Zwar ist dem Amtsgericht nicht darin beizutreten, dass ein Vergleich nach Abschluss eines Erkenntnisverfahrens, hier nach Abschluss des dem Kostenfestsetzungsbeschluss zugrunde liegenden landgerichtlichen Prozesses, nicht mehr geschlossen werden könne. Ein Vergleich kann grundsätzlich auch im Zwangsvollstreckungsverfahren geschlossen werden. Gericht i.S. des § 794 Abs. 1 Nr. 1 ZPO kann auch das Zwangsvollstreckungsgericht sein (vergl. Zöller-Stöber, ZPO, 27. Aufl. § 794 Rdz. 4, Rdz. 5; Thomas-Putzo, ZPO, 29. Aufl., § 794 Rdz. 8). Der gemäß § 278 Abs. 6 ZPO zu schließende Vergleich ist seiner Rechtsnatur nach ein Vergleich wie der gemäß § 160 Abs. 3 ZPO protokollierte Vergleich i.S. des § 794 Abs. 1 Nr. 1 ZPO (Thomas-Putzo a.a.O. Rdz. 16). Die Art des Zustandekommens im äußeren Verfahrensablauf ist nicht geeignet, grundsätzliche Unterschiede zu rechtfertigen. Im Übrigen ist es zwar durchaus zutreffend, dass sich die Formulierung in den Kommentierungen findet, dass ein Vergleich nach rechtskräftigem Verfahrensabschluss nicht mehr möglich sei.
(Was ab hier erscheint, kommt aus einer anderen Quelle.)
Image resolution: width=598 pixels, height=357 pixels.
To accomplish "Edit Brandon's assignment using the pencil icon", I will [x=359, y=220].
Das heißt aber nur, dass nach rechtskräftigem Abschluss des Erkenntnisverfahrens über dessen Gegenstand ein Vergleich, sei es in der Form der Protokollierung gemäß § 160 Abs. 3 ZPO, sei es in der Form der Beschlussfassung gemäß § 278 Abs. 6 ZPO, nicht mehr abgeschlossen werden kann. Im Übrigen kann über den Gegenstand anderer durch die Zivilprozessordnung geregelter Verfahren, etwa die Vollstreckung, durchaus ein Vergleich geschlossen werden.

d)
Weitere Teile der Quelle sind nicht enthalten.